Task to carry out
Reproduce exactly, and only, the lines running from the start of the entries below to the line containing "Screen dimensions: 1568x718".

BEGIN

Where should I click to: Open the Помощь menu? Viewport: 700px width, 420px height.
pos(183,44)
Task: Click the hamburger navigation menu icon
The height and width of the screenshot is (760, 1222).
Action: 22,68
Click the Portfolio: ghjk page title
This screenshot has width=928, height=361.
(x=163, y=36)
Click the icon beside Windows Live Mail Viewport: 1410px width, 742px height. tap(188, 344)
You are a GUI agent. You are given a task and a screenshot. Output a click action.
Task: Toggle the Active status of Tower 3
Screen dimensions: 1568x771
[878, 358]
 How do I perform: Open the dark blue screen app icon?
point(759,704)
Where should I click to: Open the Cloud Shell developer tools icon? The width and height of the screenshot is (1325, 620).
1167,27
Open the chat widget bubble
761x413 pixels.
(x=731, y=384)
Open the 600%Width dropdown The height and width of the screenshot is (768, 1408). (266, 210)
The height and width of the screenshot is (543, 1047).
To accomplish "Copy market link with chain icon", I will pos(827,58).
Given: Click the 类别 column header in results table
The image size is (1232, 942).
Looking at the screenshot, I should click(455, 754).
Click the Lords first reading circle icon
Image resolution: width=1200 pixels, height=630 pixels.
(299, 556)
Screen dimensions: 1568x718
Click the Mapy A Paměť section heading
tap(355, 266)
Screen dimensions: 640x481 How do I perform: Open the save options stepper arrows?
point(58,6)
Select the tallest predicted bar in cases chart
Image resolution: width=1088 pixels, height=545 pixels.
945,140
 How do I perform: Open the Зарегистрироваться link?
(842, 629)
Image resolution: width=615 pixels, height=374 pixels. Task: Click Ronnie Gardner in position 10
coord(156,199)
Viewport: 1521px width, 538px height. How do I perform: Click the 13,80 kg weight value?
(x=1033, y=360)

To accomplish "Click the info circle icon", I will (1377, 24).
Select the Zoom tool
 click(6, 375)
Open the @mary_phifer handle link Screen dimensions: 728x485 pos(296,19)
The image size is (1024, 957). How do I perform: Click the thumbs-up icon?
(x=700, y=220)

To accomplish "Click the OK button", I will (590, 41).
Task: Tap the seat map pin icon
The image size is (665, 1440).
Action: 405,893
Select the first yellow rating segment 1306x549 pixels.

END

Output for this task
Where should I click to: Open the Помощь menu? Viewport: 700px width, 420px height.
pos(183,44)
Task: Click the hamburger navigation menu icon
The height and width of the screenshot is (760, 1222).
Action: 22,68
Click the Portfolio: ghjk page title
This screenshot has width=928, height=361.
(x=163, y=36)
Click the icon beside Windows Live Mail Viewport: 1410px width, 742px height. tap(188, 344)
You are a GUI agent. You are given a task and a screenshot. Output a click action.
Task: Toggle the Active status of Tower 3
Screen dimensions: 1568x771
[878, 358]
 How do I perform: Open the dark blue screen app icon?
point(759,704)
Where should I click to: Open the Cloud Shell developer tools icon? The width and height of the screenshot is (1325, 620).
1167,27
Open the chat widget bubble
761x413 pixels.
(x=731, y=384)
Open the 600%Width dropdown The height and width of the screenshot is (768, 1408). (266, 210)
The height and width of the screenshot is (543, 1047).
To accomplish "Copy market link with chain icon", I will pos(827,58).
Given: Click the 类别 column header in results table
The image size is (1232, 942).
Looking at the screenshot, I should click(455, 754).
Click the Lords first reading circle icon
Image resolution: width=1200 pixels, height=630 pixels.
(299, 556)
Screen dimensions: 1568x718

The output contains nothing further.